### Work instruction
Beginning at the top of the listing, repeat each line exactly until the line with "The width and height of the screenshot is (1373, 868)." has been repeated too.

### Records for the task
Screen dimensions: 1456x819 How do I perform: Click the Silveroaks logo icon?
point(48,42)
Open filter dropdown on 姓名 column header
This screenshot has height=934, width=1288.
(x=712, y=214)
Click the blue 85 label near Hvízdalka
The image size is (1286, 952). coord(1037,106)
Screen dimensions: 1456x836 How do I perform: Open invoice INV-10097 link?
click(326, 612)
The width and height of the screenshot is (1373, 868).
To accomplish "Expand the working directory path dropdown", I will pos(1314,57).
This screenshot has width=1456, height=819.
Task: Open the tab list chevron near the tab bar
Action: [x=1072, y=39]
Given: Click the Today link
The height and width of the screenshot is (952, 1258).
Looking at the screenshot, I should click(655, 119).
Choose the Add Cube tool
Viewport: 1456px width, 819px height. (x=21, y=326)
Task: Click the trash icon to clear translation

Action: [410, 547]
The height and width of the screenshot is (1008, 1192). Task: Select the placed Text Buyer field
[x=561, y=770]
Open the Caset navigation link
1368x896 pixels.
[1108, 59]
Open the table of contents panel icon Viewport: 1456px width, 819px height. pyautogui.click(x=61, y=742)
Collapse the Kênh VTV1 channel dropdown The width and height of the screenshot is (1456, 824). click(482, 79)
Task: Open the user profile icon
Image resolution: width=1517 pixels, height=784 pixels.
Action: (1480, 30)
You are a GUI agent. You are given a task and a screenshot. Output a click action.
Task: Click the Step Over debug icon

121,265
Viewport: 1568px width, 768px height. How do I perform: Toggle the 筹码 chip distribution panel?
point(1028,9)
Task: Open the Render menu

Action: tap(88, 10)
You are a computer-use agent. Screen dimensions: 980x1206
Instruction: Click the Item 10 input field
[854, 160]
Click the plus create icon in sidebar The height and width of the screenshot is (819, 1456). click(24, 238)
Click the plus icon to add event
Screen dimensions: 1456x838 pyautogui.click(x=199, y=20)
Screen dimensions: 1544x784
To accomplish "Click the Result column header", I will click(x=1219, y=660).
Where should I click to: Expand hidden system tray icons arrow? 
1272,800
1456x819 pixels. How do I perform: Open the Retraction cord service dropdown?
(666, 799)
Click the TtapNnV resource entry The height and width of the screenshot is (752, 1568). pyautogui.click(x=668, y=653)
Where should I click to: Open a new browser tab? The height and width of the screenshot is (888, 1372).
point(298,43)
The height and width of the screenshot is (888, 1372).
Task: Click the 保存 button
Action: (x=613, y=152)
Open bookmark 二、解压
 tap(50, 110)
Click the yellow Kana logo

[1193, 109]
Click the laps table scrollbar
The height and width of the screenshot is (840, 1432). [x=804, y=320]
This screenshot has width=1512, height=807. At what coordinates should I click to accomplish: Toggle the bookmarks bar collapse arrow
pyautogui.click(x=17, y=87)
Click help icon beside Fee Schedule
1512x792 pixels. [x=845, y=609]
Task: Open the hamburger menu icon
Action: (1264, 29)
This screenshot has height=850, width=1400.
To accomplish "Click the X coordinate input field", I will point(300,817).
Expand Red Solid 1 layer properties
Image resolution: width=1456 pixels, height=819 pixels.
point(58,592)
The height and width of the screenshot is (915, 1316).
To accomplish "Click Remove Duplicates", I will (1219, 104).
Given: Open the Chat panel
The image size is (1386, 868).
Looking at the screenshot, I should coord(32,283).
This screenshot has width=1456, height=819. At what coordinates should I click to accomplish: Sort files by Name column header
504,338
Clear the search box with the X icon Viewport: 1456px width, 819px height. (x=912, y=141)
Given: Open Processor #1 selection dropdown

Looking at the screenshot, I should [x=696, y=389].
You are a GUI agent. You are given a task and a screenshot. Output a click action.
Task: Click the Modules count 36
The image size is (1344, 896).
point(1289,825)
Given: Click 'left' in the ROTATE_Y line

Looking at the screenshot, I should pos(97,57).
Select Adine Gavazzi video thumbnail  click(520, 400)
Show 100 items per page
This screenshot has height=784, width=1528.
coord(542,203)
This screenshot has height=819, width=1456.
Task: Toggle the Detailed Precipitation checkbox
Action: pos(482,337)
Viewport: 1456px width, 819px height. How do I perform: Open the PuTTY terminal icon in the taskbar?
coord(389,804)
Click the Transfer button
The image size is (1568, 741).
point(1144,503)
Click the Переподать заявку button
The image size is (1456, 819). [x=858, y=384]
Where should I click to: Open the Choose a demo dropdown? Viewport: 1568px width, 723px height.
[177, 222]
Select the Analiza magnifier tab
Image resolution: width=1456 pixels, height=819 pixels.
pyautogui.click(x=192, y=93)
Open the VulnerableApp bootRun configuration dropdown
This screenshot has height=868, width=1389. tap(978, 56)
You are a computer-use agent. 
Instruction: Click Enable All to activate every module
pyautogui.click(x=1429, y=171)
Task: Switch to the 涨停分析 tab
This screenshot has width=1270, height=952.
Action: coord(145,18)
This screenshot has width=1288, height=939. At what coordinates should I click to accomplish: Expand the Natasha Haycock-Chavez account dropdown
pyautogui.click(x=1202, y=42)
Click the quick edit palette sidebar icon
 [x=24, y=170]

### Task response
Screen dimensions: 1456x819 How do I perform: Click the Silveroaks logo icon?
point(48,42)
Open filter dropdown on 姓名 column header
This screenshot has height=934, width=1288.
(x=712, y=214)
Click the blue 85 label near Hvízdalka
The image size is (1286, 952). coord(1037,106)
Screen dimensions: 1456x836 How do I perform: Open invoice INV-10097 link?
click(326, 612)
The width and height of the screenshot is (1373, 868).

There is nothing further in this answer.